-------- Supplied records --------

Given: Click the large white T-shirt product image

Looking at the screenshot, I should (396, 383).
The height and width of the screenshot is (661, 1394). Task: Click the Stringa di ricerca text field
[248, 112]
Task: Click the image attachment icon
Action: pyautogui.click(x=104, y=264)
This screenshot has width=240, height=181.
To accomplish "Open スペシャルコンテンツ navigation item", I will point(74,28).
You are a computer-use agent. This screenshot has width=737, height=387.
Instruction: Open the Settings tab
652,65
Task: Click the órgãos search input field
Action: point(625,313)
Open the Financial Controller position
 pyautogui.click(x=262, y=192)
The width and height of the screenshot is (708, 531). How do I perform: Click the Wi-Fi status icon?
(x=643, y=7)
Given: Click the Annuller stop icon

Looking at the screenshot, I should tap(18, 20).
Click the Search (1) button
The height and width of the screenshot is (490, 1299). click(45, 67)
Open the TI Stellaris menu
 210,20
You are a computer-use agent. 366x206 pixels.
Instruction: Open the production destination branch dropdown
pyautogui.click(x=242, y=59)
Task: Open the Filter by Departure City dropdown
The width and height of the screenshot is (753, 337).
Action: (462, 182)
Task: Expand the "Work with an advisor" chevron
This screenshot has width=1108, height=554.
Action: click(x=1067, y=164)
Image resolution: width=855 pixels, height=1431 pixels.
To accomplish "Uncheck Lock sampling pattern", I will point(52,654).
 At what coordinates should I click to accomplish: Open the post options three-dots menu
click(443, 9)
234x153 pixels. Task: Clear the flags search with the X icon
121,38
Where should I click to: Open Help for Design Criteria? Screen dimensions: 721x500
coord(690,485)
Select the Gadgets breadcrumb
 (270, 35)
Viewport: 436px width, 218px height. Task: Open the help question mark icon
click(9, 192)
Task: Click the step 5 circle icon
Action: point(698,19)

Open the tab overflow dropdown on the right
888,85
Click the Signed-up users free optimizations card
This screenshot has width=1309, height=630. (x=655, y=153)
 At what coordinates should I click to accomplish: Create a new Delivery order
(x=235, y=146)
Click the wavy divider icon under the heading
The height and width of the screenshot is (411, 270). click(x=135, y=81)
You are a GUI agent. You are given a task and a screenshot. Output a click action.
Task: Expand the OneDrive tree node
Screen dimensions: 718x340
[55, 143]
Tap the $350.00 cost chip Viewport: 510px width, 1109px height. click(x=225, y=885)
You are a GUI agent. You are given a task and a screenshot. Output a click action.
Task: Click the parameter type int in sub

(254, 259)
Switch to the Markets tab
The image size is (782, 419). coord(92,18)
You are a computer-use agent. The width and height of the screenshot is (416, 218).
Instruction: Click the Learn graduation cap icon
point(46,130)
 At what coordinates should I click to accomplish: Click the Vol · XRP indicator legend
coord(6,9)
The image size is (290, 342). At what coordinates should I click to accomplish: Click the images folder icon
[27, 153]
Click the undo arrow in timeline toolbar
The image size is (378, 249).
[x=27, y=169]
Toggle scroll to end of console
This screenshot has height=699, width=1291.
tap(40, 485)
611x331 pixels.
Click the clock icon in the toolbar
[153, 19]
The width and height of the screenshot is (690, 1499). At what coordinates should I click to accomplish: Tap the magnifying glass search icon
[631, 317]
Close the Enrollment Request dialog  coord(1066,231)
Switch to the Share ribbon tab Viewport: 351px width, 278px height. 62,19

--------

#### Task instructions:
The answer must consist of every line above that contains the word "will".

#### Answer:
To accomplish "Open スペシャルコンテンツ navigation item", I will point(74,28).
To accomplish "Uncheck Lock sampling pattern", I will point(52,654).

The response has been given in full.